>> start Working data
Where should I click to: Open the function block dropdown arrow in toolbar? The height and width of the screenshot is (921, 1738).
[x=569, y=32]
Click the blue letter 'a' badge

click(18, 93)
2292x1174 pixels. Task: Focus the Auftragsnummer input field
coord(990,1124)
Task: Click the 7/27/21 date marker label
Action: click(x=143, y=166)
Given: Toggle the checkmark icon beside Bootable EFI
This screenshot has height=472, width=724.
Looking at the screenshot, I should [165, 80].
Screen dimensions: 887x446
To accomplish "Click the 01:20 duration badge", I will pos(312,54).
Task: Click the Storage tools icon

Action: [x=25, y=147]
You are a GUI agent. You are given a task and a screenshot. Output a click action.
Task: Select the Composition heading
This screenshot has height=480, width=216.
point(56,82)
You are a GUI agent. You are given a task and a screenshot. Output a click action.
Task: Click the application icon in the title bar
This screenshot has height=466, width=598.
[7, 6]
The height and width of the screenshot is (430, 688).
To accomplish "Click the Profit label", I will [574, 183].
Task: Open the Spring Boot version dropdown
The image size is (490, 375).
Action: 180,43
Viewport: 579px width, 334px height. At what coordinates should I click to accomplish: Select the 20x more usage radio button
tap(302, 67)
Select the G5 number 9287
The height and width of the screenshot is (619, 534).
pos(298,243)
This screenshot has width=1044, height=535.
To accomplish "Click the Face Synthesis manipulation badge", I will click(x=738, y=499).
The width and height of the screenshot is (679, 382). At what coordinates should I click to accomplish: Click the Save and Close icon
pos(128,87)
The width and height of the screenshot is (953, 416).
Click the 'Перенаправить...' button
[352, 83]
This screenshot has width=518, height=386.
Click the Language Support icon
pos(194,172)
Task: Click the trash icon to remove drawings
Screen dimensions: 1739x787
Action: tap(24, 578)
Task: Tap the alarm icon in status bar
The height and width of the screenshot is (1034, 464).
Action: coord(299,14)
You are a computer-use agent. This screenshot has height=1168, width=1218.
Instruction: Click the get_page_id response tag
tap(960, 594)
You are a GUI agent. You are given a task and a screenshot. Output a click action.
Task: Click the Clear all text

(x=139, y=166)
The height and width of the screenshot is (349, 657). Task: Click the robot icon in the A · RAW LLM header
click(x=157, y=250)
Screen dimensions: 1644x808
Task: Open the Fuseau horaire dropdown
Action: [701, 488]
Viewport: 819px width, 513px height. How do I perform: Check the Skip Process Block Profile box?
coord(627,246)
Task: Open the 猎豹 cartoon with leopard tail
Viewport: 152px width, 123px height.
>> end Working data
Rewrite the part of the material that opens with the line containing "Task: Tap the alarm icon in status bar" and runs through the end of the material, substituting "symbol" for every "icon" and leaving everything else unchanged.

| Full answer |
Task: Tap the alarm symbol in status bar
The height and width of the screenshot is (1034, 464).
Action: coord(299,14)
You are a computer-use agent. This screenshot has height=1168, width=1218.
Instruction: Click the get_page_id response tag
tap(960, 594)
You are a GUI agent. You are given a task and a screenshot. Output a click action.
Task: Click the Clear all text

(x=139, y=166)
The height and width of the screenshot is (349, 657). Task: Click the robot symbol in the A · RAW LLM header
click(x=157, y=250)
Screen dimensions: 1644x808
Task: Open the Fuseau horaire dropdown
Action: [701, 488]
Viewport: 819px width, 513px height. How do I perform: Check the Skip Process Block Profile box?
coord(627,246)
Task: Open the 猎豹 cartoon with leopard tail
Viewport: 152px width, 123px height.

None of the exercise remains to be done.